Task directions
Output only the lines below that start at the line containing "Task: Show the tricot layer" and end at the line containing "Image resolution: width=1837", with both ends kept.

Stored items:
┌──
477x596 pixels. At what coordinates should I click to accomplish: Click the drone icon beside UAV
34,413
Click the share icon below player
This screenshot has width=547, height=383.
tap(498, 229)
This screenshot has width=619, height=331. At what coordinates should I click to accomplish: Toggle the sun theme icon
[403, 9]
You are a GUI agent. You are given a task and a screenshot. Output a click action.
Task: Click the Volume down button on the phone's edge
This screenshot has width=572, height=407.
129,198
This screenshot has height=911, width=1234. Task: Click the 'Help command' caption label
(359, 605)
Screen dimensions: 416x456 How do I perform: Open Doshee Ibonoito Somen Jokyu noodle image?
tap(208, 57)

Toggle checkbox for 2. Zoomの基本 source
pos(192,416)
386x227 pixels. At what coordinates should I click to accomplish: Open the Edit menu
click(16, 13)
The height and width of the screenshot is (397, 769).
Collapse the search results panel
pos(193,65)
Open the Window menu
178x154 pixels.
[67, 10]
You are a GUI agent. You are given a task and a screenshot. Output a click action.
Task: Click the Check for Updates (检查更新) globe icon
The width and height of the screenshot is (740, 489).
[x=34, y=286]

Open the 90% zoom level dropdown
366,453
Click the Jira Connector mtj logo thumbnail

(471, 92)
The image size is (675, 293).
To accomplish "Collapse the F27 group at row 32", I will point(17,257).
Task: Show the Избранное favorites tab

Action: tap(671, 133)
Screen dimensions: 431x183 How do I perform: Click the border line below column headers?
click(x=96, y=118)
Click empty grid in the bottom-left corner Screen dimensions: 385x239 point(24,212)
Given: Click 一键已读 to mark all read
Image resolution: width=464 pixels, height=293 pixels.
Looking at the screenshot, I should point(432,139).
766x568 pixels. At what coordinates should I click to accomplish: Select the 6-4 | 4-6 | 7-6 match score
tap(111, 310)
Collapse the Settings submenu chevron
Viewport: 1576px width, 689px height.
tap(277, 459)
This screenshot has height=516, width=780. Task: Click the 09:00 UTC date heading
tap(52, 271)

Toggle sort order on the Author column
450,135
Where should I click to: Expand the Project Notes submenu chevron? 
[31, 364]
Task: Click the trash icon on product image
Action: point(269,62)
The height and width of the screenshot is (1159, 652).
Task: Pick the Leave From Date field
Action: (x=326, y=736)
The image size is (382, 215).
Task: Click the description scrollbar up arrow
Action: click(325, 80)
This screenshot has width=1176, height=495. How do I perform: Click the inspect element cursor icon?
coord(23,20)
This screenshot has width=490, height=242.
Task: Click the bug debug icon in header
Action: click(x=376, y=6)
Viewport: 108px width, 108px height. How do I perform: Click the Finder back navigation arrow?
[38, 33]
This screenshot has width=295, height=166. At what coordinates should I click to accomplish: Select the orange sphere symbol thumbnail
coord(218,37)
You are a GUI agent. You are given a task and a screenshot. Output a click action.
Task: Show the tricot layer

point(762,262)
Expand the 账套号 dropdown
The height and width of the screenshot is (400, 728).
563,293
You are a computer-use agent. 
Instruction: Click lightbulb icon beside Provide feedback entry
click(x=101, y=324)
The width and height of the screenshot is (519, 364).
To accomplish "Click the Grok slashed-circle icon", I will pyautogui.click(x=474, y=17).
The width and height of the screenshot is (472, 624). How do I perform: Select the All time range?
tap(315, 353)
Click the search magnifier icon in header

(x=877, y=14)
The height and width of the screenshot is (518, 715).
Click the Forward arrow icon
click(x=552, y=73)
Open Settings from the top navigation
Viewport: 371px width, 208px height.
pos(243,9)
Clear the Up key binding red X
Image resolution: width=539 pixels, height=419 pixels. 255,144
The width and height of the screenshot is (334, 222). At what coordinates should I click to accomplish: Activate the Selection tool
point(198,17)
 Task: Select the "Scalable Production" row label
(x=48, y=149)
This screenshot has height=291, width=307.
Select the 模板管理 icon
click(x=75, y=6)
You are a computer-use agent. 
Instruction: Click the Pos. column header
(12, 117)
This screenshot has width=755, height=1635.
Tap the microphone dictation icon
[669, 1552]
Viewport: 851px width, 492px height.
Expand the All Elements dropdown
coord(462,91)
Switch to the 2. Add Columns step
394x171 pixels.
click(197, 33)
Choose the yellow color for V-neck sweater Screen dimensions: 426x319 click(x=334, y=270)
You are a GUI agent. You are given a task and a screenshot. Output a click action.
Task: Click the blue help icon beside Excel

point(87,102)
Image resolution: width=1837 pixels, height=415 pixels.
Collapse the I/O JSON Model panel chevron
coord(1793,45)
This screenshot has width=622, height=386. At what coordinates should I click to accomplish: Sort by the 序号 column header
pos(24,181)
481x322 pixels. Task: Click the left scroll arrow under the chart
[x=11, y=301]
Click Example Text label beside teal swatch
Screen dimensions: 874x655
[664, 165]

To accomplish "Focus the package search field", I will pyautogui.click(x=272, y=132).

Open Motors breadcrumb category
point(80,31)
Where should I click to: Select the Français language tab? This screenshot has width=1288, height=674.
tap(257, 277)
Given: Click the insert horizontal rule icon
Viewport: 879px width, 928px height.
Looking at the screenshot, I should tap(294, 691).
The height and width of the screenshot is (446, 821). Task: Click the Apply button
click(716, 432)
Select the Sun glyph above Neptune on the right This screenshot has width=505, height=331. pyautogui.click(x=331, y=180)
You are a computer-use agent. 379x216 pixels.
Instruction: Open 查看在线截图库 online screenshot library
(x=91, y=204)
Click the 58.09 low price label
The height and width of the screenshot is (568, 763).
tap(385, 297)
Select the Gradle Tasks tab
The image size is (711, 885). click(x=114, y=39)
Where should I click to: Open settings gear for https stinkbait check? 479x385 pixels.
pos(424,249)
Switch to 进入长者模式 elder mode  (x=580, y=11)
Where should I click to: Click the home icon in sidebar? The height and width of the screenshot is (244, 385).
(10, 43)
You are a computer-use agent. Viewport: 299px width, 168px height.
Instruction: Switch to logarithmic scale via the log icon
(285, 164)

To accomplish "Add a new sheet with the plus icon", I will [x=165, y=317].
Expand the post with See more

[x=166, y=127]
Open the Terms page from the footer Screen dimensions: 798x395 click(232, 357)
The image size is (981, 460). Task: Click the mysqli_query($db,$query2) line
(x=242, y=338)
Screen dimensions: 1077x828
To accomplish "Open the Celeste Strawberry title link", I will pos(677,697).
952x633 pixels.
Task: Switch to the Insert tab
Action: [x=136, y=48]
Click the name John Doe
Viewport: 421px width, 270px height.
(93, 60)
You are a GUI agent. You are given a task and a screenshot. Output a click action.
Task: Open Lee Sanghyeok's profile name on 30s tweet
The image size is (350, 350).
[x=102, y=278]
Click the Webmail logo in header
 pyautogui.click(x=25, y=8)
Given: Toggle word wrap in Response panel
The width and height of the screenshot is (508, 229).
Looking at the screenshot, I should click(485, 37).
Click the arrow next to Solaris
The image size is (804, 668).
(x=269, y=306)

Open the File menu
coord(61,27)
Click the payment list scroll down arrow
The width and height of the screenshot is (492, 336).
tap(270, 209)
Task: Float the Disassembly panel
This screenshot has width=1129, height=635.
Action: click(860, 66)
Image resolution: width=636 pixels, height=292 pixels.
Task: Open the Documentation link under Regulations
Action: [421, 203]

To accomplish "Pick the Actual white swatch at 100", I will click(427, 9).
└──
Written solution
Task: Show the tricot layer

point(762,262)
Expand the 账套号 dropdown
The height and width of the screenshot is (400, 728).
563,293
You are a computer-use agent. 
Instruction: Click lightbulb icon beside Provide feedback entry
click(x=101, y=324)
The width and height of the screenshot is (519, 364).
To accomplish "Click the Grok slashed-circle icon", I will pyautogui.click(x=474, y=17).
The width and height of the screenshot is (472, 624). How do I perform: Select the All time range?
tap(315, 353)
Click the search magnifier icon in header

(x=877, y=14)
The height and width of the screenshot is (518, 715).
Click the Forward arrow icon
click(x=552, y=73)
Open Settings from the top navigation
Viewport: 371px width, 208px height.
pos(243,9)
Clear the Up key binding red X
Image resolution: width=539 pixels, height=419 pixels. 255,144
The width and height of the screenshot is (334, 222). At what coordinates should I click to accomplish: Activate the Selection tool
point(198,17)
 Task: Select the "Scalable Production" row label
(x=48, y=149)
This screenshot has height=291, width=307.
Select the 模板管理 icon
click(x=75, y=6)
You are a computer-use agent. 
Instruction: Click the Pos. column header
(12, 117)
This screenshot has width=755, height=1635.
Tap the microphone dictation icon
[669, 1552]
Viewport: 851px width, 492px height.
Expand the All Elements dropdown
coord(462,91)
Switch to the 2. Add Columns step
394x171 pixels.
click(197, 33)
Choose the yellow color for V-neck sweater Screen dimensions: 426x319 click(x=334, y=270)
You are a GUI agent. You are given a task and a screenshot. Output a click action.
Task: Click the blue help icon beside Excel

point(87,102)
Image resolution: width=1837 pixels, height=415 pixels.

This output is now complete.